# [Exercise instructions]
Among the lines below, take the one holding "Shopping (463, 21)", the one holding "social media marketing (696, 1333)", and all lines between them. Set them down exactly.

# [Data provided]
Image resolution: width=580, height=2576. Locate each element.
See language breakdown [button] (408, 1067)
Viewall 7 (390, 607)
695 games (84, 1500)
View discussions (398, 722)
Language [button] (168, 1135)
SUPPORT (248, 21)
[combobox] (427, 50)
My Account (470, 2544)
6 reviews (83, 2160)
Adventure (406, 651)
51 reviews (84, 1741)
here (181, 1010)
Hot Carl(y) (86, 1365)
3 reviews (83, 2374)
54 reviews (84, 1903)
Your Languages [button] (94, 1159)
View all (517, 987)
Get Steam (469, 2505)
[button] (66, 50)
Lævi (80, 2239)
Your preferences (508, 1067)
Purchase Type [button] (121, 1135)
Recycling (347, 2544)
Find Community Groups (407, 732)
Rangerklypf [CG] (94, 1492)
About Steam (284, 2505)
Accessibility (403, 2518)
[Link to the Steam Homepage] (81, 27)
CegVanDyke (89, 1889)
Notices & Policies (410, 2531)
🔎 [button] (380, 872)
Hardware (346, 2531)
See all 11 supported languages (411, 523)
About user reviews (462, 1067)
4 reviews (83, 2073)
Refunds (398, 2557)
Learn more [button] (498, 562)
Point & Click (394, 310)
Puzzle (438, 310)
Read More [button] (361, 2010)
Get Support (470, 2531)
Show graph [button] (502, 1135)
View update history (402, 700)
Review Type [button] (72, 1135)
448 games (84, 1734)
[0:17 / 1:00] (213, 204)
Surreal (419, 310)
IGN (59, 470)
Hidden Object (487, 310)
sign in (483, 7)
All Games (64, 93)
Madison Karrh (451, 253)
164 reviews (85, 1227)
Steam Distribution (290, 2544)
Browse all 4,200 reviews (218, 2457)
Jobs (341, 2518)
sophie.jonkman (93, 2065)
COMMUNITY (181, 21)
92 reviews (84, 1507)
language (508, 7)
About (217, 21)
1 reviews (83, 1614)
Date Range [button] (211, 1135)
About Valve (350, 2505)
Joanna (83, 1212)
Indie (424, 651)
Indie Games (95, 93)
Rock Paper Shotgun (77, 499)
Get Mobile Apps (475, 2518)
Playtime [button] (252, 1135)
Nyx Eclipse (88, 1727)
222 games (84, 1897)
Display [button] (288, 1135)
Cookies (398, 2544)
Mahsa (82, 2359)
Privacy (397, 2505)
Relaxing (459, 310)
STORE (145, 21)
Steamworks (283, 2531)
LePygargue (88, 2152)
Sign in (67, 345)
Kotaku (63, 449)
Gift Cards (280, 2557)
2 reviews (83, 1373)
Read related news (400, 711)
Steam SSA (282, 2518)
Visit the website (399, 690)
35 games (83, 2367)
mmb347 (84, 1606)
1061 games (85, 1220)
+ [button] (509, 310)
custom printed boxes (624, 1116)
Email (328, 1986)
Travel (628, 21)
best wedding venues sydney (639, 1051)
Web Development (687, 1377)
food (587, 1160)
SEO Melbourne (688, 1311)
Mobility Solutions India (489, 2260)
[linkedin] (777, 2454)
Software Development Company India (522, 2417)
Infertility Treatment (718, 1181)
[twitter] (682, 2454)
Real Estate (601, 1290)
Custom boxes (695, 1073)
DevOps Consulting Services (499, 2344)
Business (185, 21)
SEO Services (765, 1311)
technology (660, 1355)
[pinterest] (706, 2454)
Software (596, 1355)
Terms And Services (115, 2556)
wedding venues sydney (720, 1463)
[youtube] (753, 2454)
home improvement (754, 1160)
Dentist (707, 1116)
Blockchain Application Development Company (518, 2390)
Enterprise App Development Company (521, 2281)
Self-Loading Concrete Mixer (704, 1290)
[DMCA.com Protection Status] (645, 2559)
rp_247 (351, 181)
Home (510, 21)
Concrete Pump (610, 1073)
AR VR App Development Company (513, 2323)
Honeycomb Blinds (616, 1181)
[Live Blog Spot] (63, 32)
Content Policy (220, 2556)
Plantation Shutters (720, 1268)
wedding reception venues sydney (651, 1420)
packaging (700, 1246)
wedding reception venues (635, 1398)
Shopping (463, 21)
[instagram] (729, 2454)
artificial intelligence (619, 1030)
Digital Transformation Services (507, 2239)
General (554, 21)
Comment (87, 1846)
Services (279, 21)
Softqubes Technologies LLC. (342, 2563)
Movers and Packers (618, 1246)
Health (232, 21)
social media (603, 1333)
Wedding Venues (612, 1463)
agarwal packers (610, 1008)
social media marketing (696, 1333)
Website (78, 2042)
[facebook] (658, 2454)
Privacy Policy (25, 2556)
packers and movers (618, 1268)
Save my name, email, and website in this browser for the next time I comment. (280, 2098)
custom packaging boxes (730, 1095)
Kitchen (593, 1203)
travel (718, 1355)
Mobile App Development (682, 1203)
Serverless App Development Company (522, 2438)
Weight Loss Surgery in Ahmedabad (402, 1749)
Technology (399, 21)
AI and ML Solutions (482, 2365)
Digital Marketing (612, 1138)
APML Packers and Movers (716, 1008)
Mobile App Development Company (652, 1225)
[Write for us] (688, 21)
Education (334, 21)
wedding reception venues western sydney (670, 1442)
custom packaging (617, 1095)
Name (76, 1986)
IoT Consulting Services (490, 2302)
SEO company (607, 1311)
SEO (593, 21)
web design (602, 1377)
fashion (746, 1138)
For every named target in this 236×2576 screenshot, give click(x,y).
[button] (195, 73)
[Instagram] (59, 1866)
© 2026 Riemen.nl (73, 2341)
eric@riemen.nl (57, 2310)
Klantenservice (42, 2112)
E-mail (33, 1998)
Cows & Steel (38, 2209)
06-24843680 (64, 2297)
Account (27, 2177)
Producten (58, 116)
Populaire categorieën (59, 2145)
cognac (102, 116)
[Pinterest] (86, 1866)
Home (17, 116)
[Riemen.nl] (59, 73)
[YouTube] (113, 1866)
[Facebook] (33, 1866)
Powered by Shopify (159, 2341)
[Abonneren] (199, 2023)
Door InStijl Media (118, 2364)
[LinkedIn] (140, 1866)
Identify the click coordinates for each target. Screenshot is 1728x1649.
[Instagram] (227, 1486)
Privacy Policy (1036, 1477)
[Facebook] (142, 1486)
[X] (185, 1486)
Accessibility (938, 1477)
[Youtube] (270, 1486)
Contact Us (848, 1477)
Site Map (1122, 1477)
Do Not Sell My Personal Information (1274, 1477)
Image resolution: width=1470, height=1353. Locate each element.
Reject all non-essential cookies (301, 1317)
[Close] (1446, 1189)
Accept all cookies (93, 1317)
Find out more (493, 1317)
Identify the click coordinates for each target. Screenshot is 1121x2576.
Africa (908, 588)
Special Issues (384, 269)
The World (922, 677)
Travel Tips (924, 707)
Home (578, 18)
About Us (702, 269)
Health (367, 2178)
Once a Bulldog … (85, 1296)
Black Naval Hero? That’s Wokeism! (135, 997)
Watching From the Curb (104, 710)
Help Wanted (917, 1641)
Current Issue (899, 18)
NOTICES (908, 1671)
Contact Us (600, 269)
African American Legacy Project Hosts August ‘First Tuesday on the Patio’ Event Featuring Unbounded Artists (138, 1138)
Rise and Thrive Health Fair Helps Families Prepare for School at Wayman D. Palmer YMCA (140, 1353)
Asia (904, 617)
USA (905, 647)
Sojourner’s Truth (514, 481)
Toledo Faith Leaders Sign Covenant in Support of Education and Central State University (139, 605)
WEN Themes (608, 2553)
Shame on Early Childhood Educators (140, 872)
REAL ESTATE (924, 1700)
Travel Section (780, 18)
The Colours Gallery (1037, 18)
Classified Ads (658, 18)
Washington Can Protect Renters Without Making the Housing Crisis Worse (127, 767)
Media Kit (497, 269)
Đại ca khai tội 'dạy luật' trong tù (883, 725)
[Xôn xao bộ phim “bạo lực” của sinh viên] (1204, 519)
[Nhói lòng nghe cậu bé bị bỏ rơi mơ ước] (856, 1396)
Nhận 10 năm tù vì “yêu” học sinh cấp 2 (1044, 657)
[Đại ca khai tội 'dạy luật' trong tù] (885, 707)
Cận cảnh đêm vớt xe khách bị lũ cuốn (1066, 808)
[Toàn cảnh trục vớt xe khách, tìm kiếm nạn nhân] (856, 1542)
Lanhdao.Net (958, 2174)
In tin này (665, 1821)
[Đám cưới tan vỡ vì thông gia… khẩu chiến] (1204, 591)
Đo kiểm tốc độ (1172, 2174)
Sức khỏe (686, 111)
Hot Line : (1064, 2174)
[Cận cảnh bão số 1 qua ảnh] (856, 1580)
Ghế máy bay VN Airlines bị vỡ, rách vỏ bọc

# [Exercise answer]
Shopping (463, 21)
[instagram] (729, 2454)
artificial intelligence (619, 1030)
Digital Transformation Services (507, 2239)
General (554, 21)
Comment (87, 1846)
Services (279, 21)
Softqubes Technologies LLC. (342, 2563)
Movers and Packers (618, 1246)
Health (232, 21)
social media (603, 1333)
Wedding Venues (612, 1463)
agarwal packers (610, 1008)
social media marketing (696, 1333)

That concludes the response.